Hip Hop could use more good artists to blow up from out of no where

like can we get someone out of Wisconsin, North/South Dakota, New Hampshire, even New Mexico. I don’t know, I just feel every artist has some new element they add to the game the more places hip hop comes from. XV(from Wichita, Kansas) gave hip hop more conceptual rapping. Logic(Maine) and J.Cole(North Carolina) are some dope artist that have a Nas like feeling to their music with their own flavor to it.

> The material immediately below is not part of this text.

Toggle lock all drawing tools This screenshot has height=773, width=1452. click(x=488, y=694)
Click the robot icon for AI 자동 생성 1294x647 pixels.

NY and Cali will always be the major centers of hip hop, with the most legends, but getting artists from all over, not just America, but the world, would be cool and would most likely benefit the genre.

detectivealchemist-deactivated2 said:

Do you think Rick Ross's success in Hip Hop shows a positive step in music because people will focus more on the music being good rather then a rappers authenticity or "street cred" or does this hurt Hip Hop because it allows rappers now to be more extra extravagant in their lyrics and no be as truthful under the guides of "I'm just making good music"

I believe Ross’s success is actually a step forward for Hip Hop as an entertainment. The more major stars Hip Hop has the more people Hip Hop will be able to reach. I don’t think the extravagance hurts hip hop really. Rick Ross makes music that sounds good basically. Sometimes thats all people want. They don’t want to always have to listen to tracks and search for thought provoking lines. If he’s lying about his status, who cares? it’s his life. If he wants to portray himself the way he is then thats on him. I don’t count it as a negative very much. With Ross’s success we could get hip hop to expand more, and although not the most truthful he can still inspire others and who knows, who he inspires could be the next Kendrick Lamar, J. Cole. If rappers like Soulja Boy can be inspired by Tupac and Biggie and come out the way they do why can’t it happen in reverse. (No Offense to Ross cuz I enjoy some of the tracks he puts out)

I'd like someone to do an actual rap movie

Like Hustle and Flow but without the pimping and hoes and gangsta element. And not like Get Rich or Die Trying or 8 Mile cuz most rappers and hip hop artists don’t have to go through that to get there career off the floor. I mean I don’t want it to be boring either so their’s gotta be some major conflict involving the main character. Maybe he has a family member in the wrong crowd and caught up in the life Or/ And he’s offered the easy way to get an opportunity to become a famous rapper, rather than the right way. I just want a movie with a plot about what everyday up and comers got to go through. Like Logic’s story is common(What I’ve heard so far of it anyway) J.Cole’s story, Jay-Z’s would be more of 80s- early 00s hip hop. I was thinking if I could write like that I would definitely make an attempt to put my ideas on paper. I think that would be a good view of the struggles most artists go through now a days.